City Security magazine autumn issue 2021: Editor’s introduction
Security has evolved during the pandemic – will these changes be permanent?
Looking back across the past fifteen months of the pandemic, with its wide-ranging impact on all our lives, the important role security has played in the overall response is clear. This has led to rapid developments across the sector. These have included the expanding role of the security officer, innovation in security technology and evolving views about managing health and wellbeing. All areas we cover in this issue and ask whether these changes will be permanent,
We are now making our uncertain way out of the pandemic and there are signs that the economy may be beginning to recover. The UK Office of National Statistics (ONS) most recent data shows that the labour market continues to pick up and the UK gross domestic product (GDP) is estimated to have increased by 4.8%.

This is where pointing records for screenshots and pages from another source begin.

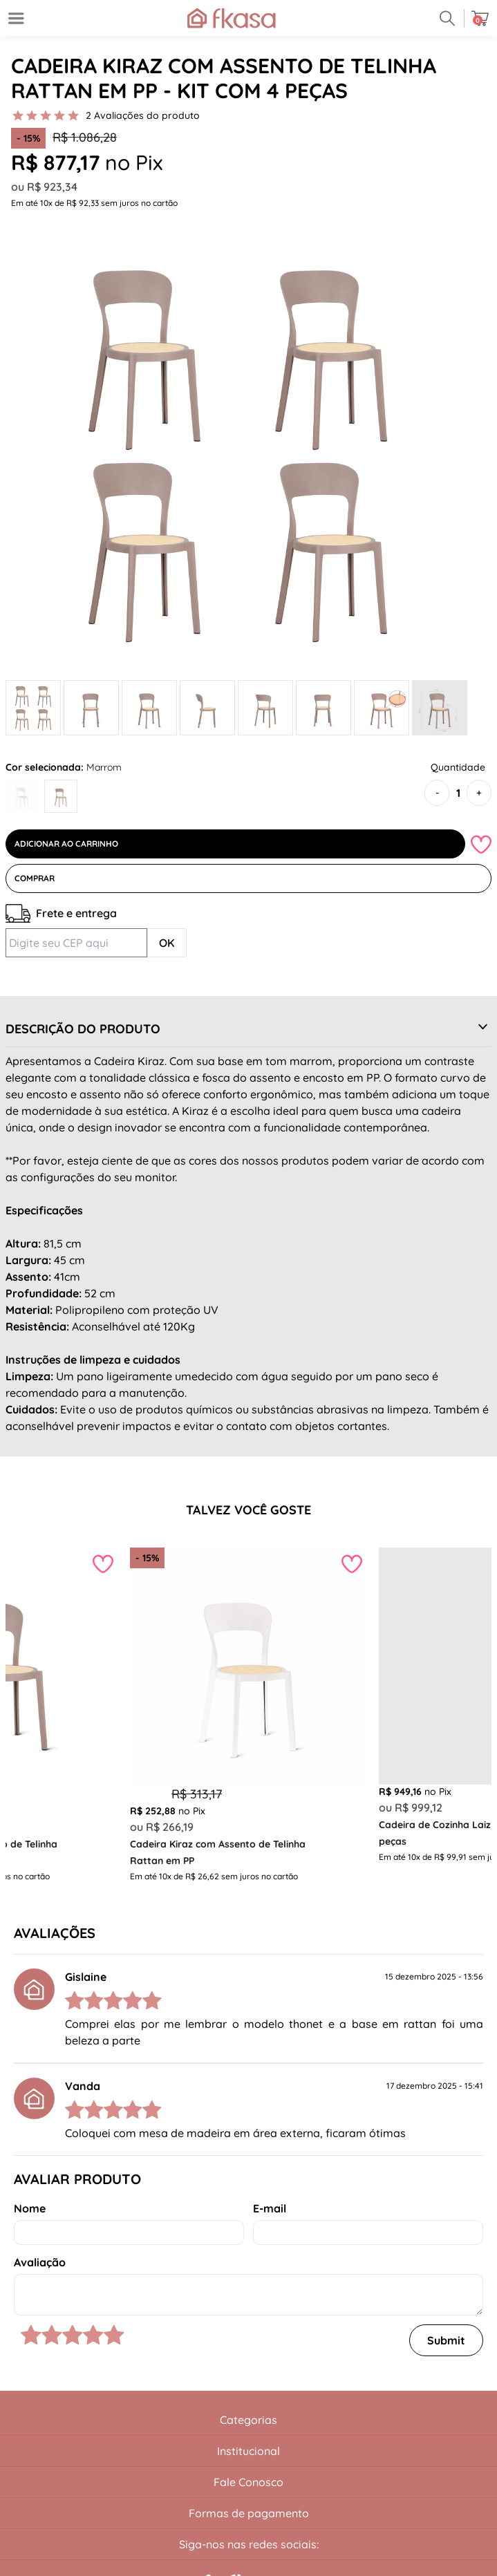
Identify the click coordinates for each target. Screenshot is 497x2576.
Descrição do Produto (83, 1029)
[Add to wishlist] (481, 844)
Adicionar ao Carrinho (66, 843)
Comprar (35, 878)
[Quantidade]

But as we take these tentative steps back to the normal, other risks to security have not gone away. The UK terrorism threat is set at Substantial, meaning an attack is likely. The recent seizure of power in Afghanistan by the Taliban with the evacuation from Kabal airport provided shocking scenes. The following months and years will reveal how this impacts the UK. Many areas of the world are experiencing severe weather conditions, including flooding in western Europe, extreme heat in southern Europe, Canada and USA.

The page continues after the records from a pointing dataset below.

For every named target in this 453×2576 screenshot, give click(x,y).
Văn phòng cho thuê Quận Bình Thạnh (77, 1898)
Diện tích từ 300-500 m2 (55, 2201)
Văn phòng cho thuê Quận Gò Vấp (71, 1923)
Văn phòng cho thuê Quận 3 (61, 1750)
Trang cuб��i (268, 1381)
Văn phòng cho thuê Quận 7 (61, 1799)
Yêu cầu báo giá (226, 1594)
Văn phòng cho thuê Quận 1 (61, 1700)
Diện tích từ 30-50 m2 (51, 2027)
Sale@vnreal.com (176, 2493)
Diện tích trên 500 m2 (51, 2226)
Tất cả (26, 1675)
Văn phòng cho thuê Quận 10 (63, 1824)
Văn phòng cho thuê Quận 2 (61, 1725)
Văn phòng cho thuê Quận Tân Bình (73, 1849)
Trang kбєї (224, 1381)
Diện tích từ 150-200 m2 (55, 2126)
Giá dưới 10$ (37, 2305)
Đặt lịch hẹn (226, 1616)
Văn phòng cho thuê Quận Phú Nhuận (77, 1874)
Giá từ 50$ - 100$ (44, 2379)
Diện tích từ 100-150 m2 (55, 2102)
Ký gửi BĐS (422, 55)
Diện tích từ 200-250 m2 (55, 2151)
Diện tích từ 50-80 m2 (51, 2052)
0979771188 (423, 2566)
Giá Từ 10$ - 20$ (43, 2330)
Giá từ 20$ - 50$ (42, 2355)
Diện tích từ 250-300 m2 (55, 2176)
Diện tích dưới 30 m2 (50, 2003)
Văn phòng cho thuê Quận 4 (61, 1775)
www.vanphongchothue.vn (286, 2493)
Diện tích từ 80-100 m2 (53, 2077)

Against this backdrop, as we return to business, we analyse how to assess an organisation’s readiness to deal with all these future threats. We cover the development of the new counter terrorism regulation known as Martyn’s Law with a report on the recent City of London Crime Prevention Association webinar hosted by chair Don Randall MBE. And we look at how to secure business premises that continue to be vacant, including those in retail.
There are hopes that the critical role played by security during the pandemic will help to raise the perception around the sector and this in turn will encourage people to make it a career of choice. In support of this, we include two calls to action: firstly, to continue efforts to professionalise the service and secondly, to increase activity around creating an inclusive culture.